• _THE PROBLEM_: The material below holds the lines to copy: from the one with "Viewport: 644px width, 362px" up to and including the one with "the BRANCH ID". Copy them exactly and skip the pictures.

____ GIVEN RECORDS

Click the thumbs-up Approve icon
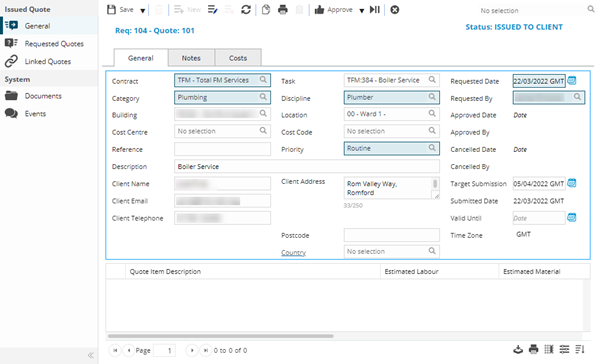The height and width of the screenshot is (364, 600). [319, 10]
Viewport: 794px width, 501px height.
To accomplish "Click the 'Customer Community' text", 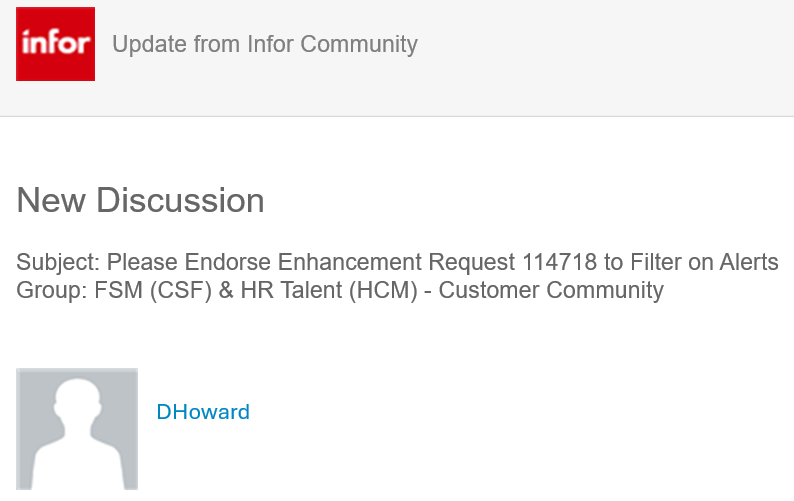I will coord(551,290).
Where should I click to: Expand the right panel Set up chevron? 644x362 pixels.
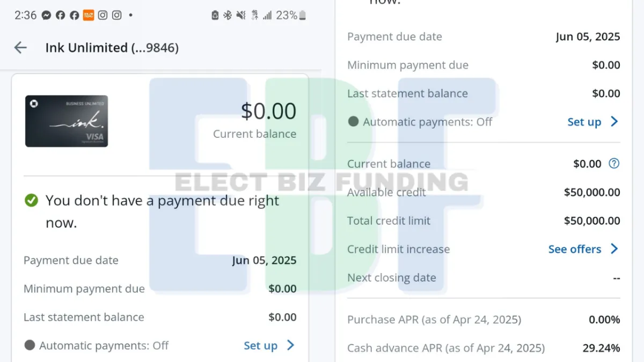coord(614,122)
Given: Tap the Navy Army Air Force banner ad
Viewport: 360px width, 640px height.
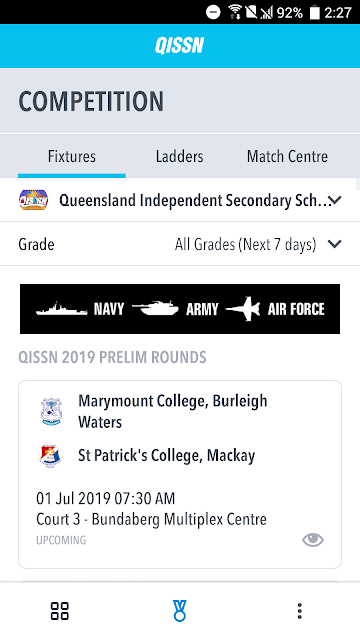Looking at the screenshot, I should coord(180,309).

________
____ GIVEN RECORDS

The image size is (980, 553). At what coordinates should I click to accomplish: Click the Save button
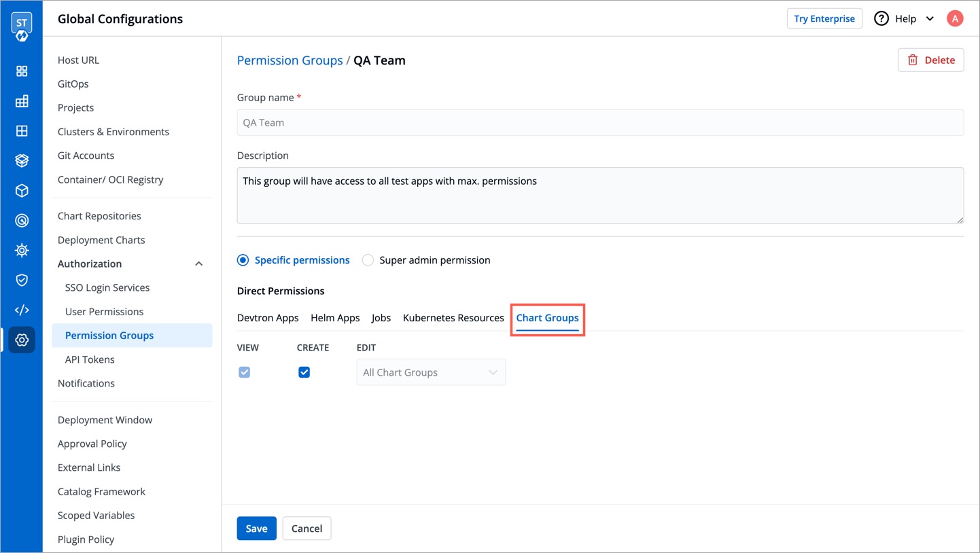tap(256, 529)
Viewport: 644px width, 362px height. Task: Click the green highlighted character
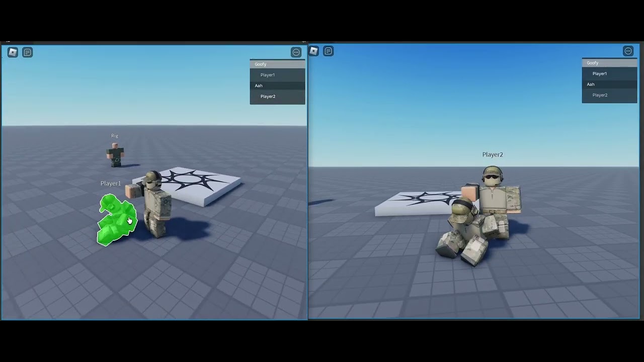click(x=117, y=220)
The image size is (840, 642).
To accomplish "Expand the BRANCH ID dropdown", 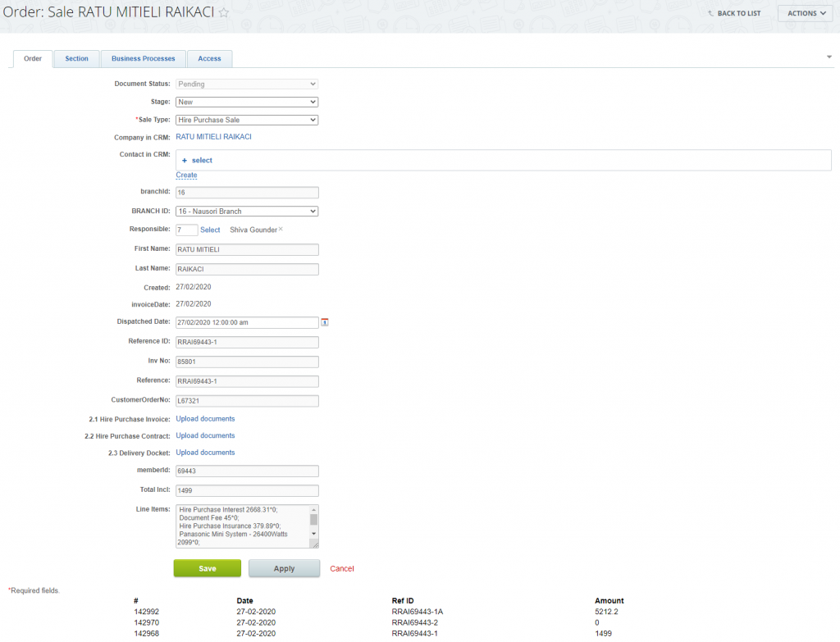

________

• _WRITTEN REPLY_:
Viewport: 644px width, 362px height. Task: Click the green highlighted character
click(x=117, y=220)
The image size is (840, 642).
To accomplish "Expand the BRANCH ID dropdown", 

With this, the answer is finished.